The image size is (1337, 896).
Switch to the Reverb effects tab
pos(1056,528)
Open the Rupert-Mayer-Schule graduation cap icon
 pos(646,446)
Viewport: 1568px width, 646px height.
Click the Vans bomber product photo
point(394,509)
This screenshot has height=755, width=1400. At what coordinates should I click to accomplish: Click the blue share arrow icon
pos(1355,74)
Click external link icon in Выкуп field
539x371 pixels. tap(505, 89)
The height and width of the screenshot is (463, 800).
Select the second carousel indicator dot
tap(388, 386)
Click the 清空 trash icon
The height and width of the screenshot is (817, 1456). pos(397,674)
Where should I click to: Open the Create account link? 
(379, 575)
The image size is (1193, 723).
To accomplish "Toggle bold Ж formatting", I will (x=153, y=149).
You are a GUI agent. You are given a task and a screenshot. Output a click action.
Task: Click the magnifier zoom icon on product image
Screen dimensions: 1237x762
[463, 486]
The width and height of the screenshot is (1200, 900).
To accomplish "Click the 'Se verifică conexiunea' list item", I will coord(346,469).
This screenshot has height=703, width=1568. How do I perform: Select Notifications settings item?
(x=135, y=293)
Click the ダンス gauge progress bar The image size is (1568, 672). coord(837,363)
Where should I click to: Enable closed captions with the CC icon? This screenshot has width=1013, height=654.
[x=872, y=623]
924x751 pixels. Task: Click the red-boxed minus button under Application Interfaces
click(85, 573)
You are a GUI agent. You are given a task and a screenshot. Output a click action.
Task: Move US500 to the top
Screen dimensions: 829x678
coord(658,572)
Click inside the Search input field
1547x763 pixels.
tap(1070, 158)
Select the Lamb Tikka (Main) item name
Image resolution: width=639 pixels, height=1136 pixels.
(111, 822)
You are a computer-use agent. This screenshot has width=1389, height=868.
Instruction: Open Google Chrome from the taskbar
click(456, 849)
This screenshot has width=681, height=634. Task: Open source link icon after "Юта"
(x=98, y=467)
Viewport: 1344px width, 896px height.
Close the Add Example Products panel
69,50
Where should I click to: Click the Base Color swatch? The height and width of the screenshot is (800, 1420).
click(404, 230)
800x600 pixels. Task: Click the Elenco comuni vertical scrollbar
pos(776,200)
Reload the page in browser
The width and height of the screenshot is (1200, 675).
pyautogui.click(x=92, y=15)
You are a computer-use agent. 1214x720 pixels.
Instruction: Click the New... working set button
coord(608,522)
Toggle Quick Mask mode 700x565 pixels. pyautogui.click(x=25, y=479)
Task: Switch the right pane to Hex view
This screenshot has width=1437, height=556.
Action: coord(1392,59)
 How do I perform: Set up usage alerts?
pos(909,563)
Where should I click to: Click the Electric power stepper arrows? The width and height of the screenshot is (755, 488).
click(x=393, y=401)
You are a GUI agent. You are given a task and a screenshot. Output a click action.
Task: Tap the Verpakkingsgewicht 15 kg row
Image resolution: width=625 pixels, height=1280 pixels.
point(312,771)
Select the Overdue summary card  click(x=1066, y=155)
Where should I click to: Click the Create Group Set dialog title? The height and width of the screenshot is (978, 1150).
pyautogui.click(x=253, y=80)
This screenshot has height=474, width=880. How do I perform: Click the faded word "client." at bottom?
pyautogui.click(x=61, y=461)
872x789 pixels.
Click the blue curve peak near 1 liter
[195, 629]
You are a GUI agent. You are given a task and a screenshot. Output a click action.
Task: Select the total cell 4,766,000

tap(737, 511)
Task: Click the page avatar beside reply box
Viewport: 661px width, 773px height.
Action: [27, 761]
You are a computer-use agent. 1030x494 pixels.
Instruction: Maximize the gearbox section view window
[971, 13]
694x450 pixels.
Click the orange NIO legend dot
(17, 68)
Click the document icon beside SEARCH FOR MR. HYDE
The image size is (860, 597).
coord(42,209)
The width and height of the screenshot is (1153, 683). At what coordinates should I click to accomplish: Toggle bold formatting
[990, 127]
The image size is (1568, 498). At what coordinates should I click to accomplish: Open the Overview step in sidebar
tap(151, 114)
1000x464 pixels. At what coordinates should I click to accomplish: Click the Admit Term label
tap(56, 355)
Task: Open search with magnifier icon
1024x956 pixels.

◆ ◆ ◆

■ INSTRUCTIONS TO FOLLOW
In the records above, collect each line with "will".

■ ANSWER TO THIS EXERCISE
To accomplish "Toggle bold Ж formatting", I will (x=153, y=149).
To accomplish "Click the 'Se verifică conexiunea' list item", I will coord(346,469).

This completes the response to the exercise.